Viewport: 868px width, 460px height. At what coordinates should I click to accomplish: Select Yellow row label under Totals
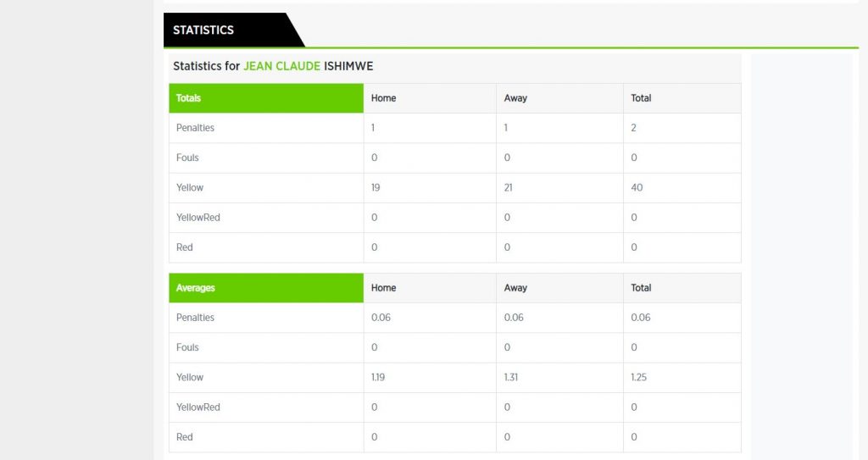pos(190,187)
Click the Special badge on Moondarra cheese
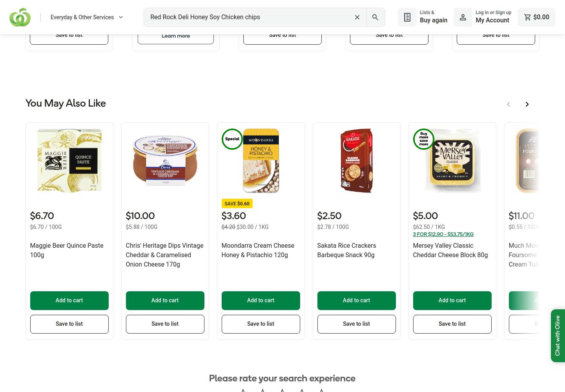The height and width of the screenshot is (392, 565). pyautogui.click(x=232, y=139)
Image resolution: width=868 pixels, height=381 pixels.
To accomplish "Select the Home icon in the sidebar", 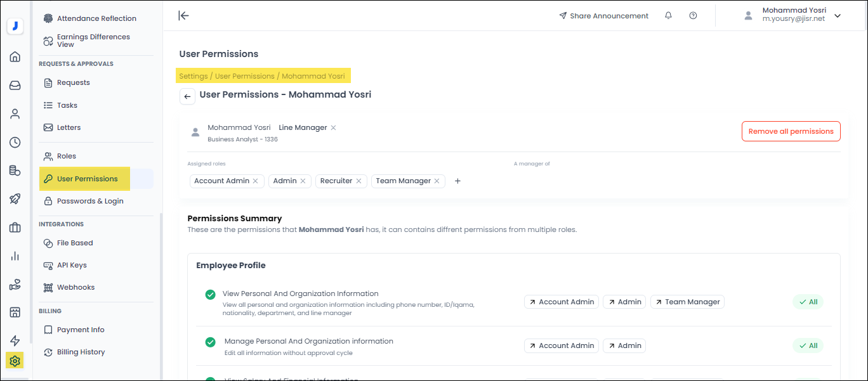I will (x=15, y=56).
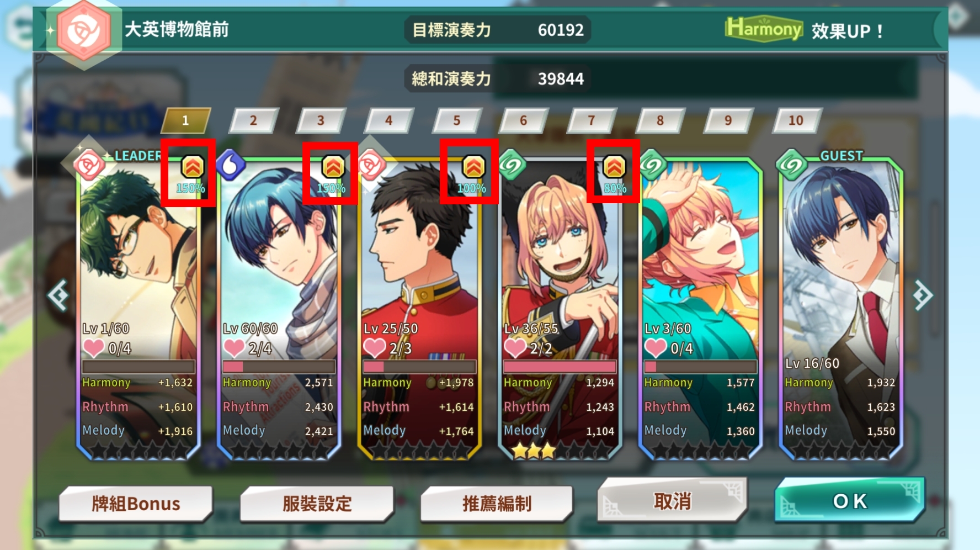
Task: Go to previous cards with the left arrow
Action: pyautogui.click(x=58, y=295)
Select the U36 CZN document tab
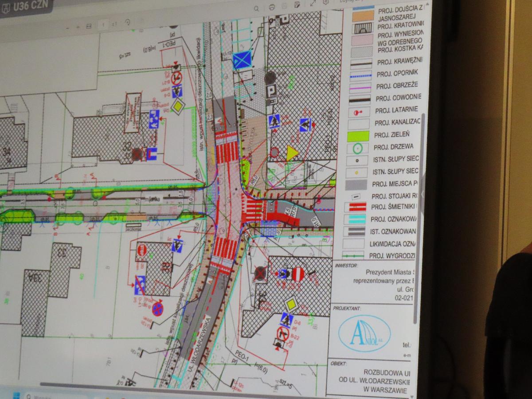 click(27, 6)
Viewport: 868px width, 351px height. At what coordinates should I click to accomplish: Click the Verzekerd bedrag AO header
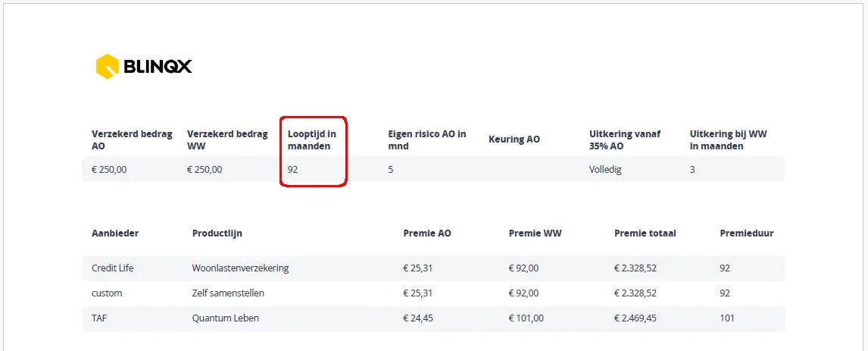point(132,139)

==*==

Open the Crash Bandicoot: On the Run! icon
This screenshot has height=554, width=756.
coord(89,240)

==*==

* [WHAT THE TASK REQUIRES]: Starting at the line containing "Viewport: 868px width, 460px" and stopping at the line containing "Image resolution: width=868", output every line above exactly, both ends included, with pictures omitted.

* [TASK RESULT]:
Viewport: 868px width, 460px height. At what coordinates should I click to accomplish: Select Yellow row label under Totals
pos(190,187)
Click the Special badge on Moondarra cheese
The height and width of the screenshot is (392, 565). pyautogui.click(x=232, y=139)
Image resolution: width=868 pixels, height=381 pixels.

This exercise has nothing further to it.